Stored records

== Segment start ==

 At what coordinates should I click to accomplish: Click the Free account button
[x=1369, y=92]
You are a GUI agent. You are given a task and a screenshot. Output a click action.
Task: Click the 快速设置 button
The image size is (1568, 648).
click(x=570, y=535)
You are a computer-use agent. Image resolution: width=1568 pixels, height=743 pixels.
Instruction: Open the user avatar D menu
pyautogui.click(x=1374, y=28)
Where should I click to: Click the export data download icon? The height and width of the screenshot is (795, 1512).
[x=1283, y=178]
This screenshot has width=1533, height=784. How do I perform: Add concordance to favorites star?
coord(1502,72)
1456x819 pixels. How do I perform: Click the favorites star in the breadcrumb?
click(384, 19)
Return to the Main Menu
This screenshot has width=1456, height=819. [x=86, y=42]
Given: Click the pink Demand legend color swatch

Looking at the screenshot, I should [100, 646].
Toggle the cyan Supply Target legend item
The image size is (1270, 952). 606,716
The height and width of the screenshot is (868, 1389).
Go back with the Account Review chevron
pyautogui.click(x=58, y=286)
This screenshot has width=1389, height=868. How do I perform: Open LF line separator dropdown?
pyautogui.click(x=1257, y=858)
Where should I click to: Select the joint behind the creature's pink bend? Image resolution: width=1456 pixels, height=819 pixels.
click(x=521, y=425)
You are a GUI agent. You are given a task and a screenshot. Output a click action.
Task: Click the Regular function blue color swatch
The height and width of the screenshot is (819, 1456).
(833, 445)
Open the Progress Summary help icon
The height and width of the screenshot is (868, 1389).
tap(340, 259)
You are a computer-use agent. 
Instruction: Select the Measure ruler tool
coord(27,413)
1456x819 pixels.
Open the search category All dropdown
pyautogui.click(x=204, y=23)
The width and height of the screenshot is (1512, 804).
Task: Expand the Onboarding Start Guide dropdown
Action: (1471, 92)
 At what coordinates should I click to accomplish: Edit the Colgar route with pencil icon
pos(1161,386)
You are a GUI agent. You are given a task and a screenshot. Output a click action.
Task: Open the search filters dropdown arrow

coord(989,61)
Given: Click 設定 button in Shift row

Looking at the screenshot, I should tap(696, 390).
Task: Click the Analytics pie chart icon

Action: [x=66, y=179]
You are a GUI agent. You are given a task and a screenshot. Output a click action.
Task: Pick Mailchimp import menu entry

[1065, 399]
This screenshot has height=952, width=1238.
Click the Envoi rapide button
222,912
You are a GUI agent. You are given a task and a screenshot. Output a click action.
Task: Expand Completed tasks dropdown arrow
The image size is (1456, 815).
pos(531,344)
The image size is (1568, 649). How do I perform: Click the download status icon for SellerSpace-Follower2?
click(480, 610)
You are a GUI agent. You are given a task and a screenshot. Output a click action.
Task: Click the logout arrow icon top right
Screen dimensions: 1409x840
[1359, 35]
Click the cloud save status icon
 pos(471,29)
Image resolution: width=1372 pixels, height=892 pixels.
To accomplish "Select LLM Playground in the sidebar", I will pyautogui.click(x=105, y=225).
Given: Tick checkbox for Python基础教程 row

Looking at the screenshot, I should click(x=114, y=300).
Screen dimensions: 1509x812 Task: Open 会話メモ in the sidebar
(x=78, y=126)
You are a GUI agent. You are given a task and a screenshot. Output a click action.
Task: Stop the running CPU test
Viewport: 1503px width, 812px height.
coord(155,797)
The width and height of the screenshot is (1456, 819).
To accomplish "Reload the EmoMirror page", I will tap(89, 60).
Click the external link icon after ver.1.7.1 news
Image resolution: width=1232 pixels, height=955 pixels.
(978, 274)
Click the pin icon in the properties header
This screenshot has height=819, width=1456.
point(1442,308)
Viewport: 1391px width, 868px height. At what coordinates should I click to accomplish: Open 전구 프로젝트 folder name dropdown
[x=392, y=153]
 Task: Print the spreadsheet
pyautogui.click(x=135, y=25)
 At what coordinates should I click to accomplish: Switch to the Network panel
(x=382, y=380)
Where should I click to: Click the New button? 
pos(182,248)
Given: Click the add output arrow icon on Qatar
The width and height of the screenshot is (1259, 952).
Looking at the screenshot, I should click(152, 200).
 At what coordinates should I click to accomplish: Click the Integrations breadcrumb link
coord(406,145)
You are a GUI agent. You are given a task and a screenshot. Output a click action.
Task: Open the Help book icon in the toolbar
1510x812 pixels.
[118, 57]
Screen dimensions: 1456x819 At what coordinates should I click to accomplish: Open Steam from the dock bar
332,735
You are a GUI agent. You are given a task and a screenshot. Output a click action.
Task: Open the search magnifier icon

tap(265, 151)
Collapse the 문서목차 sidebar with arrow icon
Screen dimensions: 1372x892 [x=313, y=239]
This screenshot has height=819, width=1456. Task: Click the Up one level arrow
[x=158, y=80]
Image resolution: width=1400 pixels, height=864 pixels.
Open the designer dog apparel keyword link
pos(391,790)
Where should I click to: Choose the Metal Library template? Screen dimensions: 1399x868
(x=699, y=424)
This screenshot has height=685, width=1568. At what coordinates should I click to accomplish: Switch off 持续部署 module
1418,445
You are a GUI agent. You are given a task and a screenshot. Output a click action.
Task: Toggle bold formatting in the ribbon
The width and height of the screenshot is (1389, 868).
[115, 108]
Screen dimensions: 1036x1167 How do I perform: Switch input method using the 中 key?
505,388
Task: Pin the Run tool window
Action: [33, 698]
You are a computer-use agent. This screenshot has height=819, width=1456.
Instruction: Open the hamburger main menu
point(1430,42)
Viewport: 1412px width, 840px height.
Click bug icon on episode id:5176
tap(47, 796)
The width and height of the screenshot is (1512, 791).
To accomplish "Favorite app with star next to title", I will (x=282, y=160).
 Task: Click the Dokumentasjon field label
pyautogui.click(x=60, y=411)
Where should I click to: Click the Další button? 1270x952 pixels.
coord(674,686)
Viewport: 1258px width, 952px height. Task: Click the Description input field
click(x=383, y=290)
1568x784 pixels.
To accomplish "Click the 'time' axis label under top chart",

== Segment end ==

▸ Problem:
Send back all of the entries exactly, with nothing missing.

▸ Solution to the problem:
 At what coordinates should I click to accomplish: Click the Free account button
[x=1369, y=92]
You are a GUI agent. You are given a task and a screenshot. Output a click action.
Task: Click the 快速设置 button
The image size is (1568, 648).
click(x=570, y=535)
You are a computer-use agent. Image resolution: width=1568 pixels, height=743 pixels.
Instruction: Open the user avatar D menu
pyautogui.click(x=1374, y=28)
Where should I click to: Click the export data download icon? The height and width of the screenshot is (795, 1512).
[x=1283, y=178]
This screenshot has width=1533, height=784. How do I perform: Add concordance to favorites star?
coord(1502,72)
1456x819 pixels. How do I perform: Click the favorites star in the breadcrumb?
click(384, 19)
Return to the Main Menu
This screenshot has width=1456, height=819. [x=86, y=42]
Given: Click the pink Demand legend color swatch

Looking at the screenshot, I should [100, 646].
Toggle the cyan Supply Target legend item
The image size is (1270, 952). 606,716
The height and width of the screenshot is (868, 1389).
Go back with the Account Review chevron
pyautogui.click(x=58, y=286)
This screenshot has width=1389, height=868. How do I perform: Open LF line separator dropdown?
pyautogui.click(x=1257, y=858)
Where should I click to: Select the joint behind the creature's pink bend? Image resolution: width=1456 pixels, height=819 pixels.
click(x=521, y=425)
You are a GUI agent. You are given a task and a screenshot. Output a click action.
Task: Click the Regular function blue color swatch
The height and width of the screenshot is (819, 1456).
(833, 445)
Open the Progress Summary help icon
The height and width of the screenshot is (868, 1389).
tap(340, 259)
You are a computer-use agent. 
Instruction: Select the Measure ruler tool
coord(27,413)
1456x819 pixels.
Open the search category All dropdown
pyautogui.click(x=204, y=23)
The width and height of the screenshot is (1512, 804).
Task: Expand the Onboarding Start Guide dropdown
Action: (1471, 92)
 At what coordinates should I click to accomplish: Edit the Colgar route with pencil icon
pos(1161,386)
You are a GUI agent. You are given a task and a screenshot. Output a click action.
Task: Open the search filters dropdown arrow

coord(989,61)
Given: Click 設定 button in Shift row

Looking at the screenshot, I should tap(696, 390).
Task: Click the Analytics pie chart icon

Action: [x=66, y=179]
You are a GUI agent. You are given a task and a screenshot. Output a click action.
Task: Pick Mailchimp import menu entry

[1065, 399]
This screenshot has height=952, width=1238.
Click the Envoi rapide button
222,912
You are a GUI agent. You are given a task and a screenshot. Output a click action.
Task: Expand Completed tasks dropdown arrow
The image size is (1456, 815).
pos(531,344)
The image size is (1568, 649). How do I perform: Click the download status icon for SellerSpace-Follower2?
click(480, 610)
You are a GUI agent. You are given a task and a screenshot. Output a click action.
Task: Click the logout arrow icon top right
Screen dimensions: 1409x840
[1359, 35]
Click the cloud save status icon
 pos(471,29)
Image resolution: width=1372 pixels, height=892 pixels.
To accomplish "Select LLM Playground in the sidebar", I will pyautogui.click(x=105, y=225).
Given: Tick checkbox for Python基础教程 row

Looking at the screenshot, I should click(x=114, y=300).
Screen dimensions: 1509x812 Task: Open 会話メモ in the sidebar
(x=78, y=126)
You are a GUI agent. You are given a task and a screenshot. Output a click action.
Task: Stop the running CPU test
Viewport: 1503px width, 812px height.
coord(155,797)
The width and height of the screenshot is (1456, 819).
To accomplish "Reload the EmoMirror page", I will tap(89, 60).
Click the external link icon after ver.1.7.1 news
Image resolution: width=1232 pixels, height=955 pixels.
(978, 274)
Click the pin icon in the properties header
This screenshot has height=819, width=1456.
point(1442,308)
Viewport: 1391px width, 868px height. At what coordinates should I click to accomplish: Open 전구 프로젝트 folder name dropdown
[x=392, y=153]
 Task: Print the spreadsheet
pyautogui.click(x=135, y=25)
 At what coordinates should I click to accomplish: Switch to the Network panel
(x=382, y=380)
Where should I click to: Click the New button? 
pos(182,248)
Given: Click the add output arrow icon on Qatar
The width and height of the screenshot is (1259, 952).
Looking at the screenshot, I should click(152, 200).
 At what coordinates should I click to accomplish: Click the Integrations breadcrumb link
coord(406,145)
You are a GUI agent. You are given a task and a screenshot. Output a click action.
Task: Open the Help book icon in the toolbar
1510x812 pixels.
[118, 57]
Screen dimensions: 1456x819 At what coordinates should I click to accomplish: Open Steam from the dock bar
332,735
You are a GUI agent. You are given a task and a screenshot. Output a click action.
Task: Open the search magnifier icon

tap(265, 151)
Collapse the 문서목차 sidebar with arrow icon
Screen dimensions: 1372x892 [x=313, y=239]
This screenshot has height=819, width=1456. Task: Click the Up one level arrow
[x=158, y=80]
Image resolution: width=1400 pixels, height=864 pixels.
Open the designer dog apparel keyword link
pos(391,790)
Where should I click to: Choose the Metal Library template? Screen dimensions: 1399x868
(x=699, y=424)
This screenshot has height=685, width=1568. At what coordinates should I click to accomplish: Switch off 持续部署 module
1418,445
You are a GUI agent. You are given a task and a screenshot. Output a click action.
Task: Toggle bold formatting in the ribbon
The width and height of the screenshot is (1389, 868).
[115, 108]
Screen dimensions: 1036x1167 How do I perform: Switch input method using the 中 key?
505,388
Task: Pin the Run tool window
Action: [33, 698]
You are a computer-use agent. This screenshot has height=819, width=1456.
Instruction: Open the hamburger main menu
point(1430,42)
Viewport: 1412px width, 840px height.
Click bug icon on episode id:5176
tap(47, 796)
The width and height of the screenshot is (1512, 791).
To accomplish "Favorite app with star next to title", I will (x=282, y=160).
 Task: Click the Dokumentasjon field label
pyautogui.click(x=60, y=411)
Where should I click to: Click the Další button? 1270x952 pixels.
coord(674,686)
Viewport: 1258px width, 952px height. Task: Click the Description input field
click(x=383, y=290)
1568x784 pixels.
To accomplish "Click the 'time' axis label under top chart",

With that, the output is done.